* **What you should do**: Print the lines below word for word, starting at the line that contains "is (640, 448)." and ending at the line that contains "bar-kinki is located", with both of those lines included.

* **Data under study**:

——————————

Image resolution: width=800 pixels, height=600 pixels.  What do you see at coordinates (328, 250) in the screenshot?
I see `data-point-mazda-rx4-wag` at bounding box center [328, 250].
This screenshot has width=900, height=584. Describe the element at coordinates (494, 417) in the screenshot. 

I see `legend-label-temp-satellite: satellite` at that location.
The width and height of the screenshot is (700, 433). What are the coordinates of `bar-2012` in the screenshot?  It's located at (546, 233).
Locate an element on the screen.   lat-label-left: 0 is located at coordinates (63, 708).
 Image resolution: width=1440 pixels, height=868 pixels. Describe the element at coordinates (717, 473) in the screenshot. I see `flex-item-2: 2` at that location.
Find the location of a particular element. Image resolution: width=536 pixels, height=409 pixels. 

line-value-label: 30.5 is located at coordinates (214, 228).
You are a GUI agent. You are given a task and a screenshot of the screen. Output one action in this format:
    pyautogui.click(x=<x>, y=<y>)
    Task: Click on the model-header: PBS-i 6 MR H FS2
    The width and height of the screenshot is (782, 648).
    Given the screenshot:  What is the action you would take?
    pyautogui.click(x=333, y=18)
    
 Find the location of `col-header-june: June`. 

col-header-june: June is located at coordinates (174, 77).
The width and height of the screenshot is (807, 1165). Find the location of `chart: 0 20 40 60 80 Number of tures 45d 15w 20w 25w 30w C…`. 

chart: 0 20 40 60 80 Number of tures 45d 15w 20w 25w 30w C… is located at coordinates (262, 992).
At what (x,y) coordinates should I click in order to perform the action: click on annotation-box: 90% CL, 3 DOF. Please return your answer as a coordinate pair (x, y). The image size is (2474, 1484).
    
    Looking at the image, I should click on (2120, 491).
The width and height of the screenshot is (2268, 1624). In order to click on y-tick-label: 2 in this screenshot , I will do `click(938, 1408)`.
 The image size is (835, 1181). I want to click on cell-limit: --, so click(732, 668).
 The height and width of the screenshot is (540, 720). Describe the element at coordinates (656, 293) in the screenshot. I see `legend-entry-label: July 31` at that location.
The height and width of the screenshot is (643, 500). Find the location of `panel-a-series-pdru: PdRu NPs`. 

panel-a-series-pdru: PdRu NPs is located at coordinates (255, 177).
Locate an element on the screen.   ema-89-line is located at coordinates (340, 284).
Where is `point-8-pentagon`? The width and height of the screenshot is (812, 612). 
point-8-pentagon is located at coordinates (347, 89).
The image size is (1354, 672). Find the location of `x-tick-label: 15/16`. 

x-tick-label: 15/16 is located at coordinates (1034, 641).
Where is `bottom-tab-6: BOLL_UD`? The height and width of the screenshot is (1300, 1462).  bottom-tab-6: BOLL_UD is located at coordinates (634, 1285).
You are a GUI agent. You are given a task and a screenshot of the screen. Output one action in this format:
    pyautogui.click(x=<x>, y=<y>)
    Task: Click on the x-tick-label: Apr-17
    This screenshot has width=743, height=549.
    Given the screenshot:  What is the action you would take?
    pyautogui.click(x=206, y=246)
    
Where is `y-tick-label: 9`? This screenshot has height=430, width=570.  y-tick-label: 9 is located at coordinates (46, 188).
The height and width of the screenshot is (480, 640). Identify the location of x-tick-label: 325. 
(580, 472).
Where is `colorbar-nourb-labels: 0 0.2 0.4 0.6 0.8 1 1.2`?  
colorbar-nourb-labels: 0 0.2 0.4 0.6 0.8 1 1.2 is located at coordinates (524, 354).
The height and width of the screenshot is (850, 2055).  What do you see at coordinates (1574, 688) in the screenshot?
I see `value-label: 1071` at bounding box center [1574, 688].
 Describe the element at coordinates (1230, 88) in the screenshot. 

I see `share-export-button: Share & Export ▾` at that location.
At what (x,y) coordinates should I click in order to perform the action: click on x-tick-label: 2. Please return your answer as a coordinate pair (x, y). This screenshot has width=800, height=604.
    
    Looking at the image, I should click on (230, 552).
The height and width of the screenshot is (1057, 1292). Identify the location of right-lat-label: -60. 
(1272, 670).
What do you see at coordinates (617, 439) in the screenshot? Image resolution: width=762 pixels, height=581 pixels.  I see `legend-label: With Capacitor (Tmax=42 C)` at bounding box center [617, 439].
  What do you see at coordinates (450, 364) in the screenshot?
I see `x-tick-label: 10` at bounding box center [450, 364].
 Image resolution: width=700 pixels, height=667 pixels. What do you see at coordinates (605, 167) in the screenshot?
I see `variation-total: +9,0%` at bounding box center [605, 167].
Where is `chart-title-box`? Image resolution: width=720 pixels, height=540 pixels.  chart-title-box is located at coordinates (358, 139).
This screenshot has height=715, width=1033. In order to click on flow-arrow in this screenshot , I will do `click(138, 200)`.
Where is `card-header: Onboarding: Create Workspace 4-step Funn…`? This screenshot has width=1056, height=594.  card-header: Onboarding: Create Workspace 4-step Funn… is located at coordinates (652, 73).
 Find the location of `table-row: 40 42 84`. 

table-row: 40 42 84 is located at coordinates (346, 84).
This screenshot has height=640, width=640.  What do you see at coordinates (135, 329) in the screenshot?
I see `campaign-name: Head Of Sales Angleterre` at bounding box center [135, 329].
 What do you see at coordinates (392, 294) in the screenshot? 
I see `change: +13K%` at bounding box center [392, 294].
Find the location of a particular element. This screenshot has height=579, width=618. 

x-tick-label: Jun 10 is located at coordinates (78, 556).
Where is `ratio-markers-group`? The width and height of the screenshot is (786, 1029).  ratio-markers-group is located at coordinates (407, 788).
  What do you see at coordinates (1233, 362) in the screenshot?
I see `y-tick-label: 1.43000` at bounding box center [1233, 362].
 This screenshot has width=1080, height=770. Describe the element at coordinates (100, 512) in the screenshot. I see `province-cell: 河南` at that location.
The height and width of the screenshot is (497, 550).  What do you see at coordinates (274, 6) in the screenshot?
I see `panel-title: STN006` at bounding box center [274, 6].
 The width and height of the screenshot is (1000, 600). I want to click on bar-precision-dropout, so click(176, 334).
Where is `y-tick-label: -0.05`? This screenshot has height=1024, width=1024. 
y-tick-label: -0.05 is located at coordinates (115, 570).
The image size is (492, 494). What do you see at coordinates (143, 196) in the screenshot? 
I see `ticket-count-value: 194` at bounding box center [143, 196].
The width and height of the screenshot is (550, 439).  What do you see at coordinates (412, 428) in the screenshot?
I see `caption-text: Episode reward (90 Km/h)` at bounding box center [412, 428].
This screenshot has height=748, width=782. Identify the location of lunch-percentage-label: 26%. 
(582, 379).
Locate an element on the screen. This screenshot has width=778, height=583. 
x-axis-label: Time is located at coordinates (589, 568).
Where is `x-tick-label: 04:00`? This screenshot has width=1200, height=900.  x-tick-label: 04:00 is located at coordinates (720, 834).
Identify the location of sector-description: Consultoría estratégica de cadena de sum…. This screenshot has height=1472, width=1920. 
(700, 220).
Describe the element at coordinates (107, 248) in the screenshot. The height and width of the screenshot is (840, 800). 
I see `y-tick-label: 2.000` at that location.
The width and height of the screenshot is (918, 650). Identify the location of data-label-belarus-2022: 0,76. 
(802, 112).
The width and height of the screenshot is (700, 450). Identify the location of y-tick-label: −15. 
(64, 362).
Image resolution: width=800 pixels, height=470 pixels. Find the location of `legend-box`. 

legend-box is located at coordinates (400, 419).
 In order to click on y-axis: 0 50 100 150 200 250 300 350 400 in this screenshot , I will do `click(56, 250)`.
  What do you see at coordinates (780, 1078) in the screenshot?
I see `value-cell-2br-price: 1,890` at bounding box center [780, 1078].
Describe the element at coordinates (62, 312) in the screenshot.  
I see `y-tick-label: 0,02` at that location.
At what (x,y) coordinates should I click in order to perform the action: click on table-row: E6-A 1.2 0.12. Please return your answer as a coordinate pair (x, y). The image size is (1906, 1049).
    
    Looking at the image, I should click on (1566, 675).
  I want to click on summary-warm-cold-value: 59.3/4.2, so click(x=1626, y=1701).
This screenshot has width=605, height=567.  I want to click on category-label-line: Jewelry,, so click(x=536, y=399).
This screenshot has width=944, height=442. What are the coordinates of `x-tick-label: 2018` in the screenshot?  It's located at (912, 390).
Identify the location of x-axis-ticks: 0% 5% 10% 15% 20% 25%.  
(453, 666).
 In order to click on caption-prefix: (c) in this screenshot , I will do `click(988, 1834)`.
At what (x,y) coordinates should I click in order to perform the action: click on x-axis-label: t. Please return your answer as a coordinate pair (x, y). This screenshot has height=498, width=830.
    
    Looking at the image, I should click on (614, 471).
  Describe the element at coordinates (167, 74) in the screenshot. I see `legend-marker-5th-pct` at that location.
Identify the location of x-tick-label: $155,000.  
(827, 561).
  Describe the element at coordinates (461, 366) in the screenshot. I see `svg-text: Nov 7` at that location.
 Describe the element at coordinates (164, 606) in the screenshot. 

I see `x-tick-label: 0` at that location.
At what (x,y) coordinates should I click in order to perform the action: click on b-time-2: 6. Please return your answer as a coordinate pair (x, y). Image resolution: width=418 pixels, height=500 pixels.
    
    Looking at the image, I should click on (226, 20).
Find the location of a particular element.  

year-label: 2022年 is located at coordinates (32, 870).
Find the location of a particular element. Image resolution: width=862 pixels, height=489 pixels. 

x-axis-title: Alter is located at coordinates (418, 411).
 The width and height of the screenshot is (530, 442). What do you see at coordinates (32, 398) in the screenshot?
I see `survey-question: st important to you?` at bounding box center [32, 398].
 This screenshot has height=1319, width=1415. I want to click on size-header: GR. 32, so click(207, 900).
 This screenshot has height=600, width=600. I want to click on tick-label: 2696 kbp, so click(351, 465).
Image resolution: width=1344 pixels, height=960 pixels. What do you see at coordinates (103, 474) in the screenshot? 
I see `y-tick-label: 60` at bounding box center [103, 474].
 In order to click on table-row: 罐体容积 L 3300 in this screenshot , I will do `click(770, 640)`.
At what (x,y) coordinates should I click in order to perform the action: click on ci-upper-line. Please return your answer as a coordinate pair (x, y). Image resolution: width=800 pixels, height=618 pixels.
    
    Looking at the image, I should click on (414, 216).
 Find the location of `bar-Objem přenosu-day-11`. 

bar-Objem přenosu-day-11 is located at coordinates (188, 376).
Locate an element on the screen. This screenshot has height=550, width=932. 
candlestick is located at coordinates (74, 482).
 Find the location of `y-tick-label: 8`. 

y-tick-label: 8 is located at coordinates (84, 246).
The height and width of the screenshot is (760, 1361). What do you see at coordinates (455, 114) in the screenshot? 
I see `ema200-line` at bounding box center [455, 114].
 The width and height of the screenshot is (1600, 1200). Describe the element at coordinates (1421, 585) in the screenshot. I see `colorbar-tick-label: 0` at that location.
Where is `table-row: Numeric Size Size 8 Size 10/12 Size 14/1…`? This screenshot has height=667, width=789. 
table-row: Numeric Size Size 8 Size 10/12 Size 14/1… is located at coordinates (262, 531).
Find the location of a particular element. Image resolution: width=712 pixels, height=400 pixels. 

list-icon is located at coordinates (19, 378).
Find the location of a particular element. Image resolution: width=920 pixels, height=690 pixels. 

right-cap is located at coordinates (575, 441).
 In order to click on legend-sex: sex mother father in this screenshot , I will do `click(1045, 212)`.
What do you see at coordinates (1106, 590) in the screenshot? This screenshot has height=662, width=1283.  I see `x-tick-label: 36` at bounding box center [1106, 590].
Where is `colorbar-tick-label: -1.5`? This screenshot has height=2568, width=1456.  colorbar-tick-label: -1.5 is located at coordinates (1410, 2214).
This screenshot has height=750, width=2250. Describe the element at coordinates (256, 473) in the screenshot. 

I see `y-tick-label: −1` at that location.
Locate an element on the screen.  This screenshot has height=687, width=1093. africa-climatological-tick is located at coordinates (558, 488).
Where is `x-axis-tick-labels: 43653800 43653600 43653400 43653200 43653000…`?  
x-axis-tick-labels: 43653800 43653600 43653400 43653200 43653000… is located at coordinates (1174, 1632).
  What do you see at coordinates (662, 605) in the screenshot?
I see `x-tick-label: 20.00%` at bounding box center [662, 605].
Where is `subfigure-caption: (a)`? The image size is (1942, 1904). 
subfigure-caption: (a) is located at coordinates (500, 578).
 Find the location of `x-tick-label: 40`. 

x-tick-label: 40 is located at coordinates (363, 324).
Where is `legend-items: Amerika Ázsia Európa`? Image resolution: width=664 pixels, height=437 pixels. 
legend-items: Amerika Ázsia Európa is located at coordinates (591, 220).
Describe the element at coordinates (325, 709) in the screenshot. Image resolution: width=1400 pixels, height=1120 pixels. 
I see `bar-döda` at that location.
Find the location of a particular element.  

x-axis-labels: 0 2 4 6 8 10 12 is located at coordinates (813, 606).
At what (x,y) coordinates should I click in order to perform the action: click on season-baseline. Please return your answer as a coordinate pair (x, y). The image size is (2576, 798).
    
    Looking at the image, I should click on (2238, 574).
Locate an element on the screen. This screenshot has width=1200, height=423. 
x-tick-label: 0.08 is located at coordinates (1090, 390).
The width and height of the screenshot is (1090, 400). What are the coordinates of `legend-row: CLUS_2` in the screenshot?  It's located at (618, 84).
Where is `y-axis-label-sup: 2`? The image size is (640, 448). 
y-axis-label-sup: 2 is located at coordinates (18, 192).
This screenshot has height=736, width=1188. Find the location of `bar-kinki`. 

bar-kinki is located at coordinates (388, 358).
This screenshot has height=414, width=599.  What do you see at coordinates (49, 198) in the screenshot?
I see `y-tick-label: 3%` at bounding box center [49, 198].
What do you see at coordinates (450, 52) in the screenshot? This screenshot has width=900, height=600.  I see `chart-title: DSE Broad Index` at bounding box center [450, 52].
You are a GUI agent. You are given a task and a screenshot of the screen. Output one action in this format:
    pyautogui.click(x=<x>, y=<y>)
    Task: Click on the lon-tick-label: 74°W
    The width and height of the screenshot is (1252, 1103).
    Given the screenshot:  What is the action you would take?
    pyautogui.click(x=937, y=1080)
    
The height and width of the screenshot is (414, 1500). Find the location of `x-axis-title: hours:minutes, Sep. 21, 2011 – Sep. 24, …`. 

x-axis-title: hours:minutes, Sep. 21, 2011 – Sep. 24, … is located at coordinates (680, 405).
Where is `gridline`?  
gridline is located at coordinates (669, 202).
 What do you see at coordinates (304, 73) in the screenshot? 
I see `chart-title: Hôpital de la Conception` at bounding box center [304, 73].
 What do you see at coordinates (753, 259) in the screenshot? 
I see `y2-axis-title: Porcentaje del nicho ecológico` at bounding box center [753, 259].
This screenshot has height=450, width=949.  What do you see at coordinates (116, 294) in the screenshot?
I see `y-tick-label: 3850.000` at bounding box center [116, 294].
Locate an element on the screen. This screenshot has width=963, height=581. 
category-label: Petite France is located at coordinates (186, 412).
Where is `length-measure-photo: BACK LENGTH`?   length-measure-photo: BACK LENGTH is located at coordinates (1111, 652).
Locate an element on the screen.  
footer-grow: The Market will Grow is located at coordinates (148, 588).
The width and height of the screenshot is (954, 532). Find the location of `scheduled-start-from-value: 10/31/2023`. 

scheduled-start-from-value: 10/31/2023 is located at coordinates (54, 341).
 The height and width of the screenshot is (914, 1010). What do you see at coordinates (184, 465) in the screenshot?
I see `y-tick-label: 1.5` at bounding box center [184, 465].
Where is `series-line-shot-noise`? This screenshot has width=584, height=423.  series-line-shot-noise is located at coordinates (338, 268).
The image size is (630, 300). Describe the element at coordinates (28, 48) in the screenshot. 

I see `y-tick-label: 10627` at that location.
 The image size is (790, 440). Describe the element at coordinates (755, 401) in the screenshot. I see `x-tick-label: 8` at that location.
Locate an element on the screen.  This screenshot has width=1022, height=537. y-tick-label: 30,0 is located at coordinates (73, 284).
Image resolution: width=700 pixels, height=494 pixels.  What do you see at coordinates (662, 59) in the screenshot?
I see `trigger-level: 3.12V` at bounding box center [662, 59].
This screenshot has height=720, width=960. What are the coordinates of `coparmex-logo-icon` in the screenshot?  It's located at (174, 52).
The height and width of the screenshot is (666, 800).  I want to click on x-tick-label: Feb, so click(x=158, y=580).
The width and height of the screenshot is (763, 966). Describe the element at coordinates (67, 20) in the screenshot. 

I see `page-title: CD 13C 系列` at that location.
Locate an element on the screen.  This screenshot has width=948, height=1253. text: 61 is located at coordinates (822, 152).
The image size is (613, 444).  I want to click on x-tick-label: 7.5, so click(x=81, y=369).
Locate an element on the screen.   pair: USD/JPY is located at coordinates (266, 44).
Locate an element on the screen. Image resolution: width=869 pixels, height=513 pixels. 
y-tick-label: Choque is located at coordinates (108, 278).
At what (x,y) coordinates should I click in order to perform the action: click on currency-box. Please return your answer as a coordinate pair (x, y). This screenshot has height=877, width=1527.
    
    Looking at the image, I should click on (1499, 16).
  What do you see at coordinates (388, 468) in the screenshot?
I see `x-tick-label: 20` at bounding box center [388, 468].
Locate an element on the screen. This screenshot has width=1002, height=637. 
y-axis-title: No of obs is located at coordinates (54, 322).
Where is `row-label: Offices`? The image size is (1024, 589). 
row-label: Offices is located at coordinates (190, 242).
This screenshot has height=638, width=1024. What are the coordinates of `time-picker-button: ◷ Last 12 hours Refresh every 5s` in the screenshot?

——————————

* **Result**:
Where is `y-axis-label-sup: 2`? The image size is (640, 448). 
y-axis-label-sup: 2 is located at coordinates (18, 192).
This screenshot has height=736, width=1188. Find the location of `bar-kinki`. 

bar-kinki is located at coordinates (388, 358).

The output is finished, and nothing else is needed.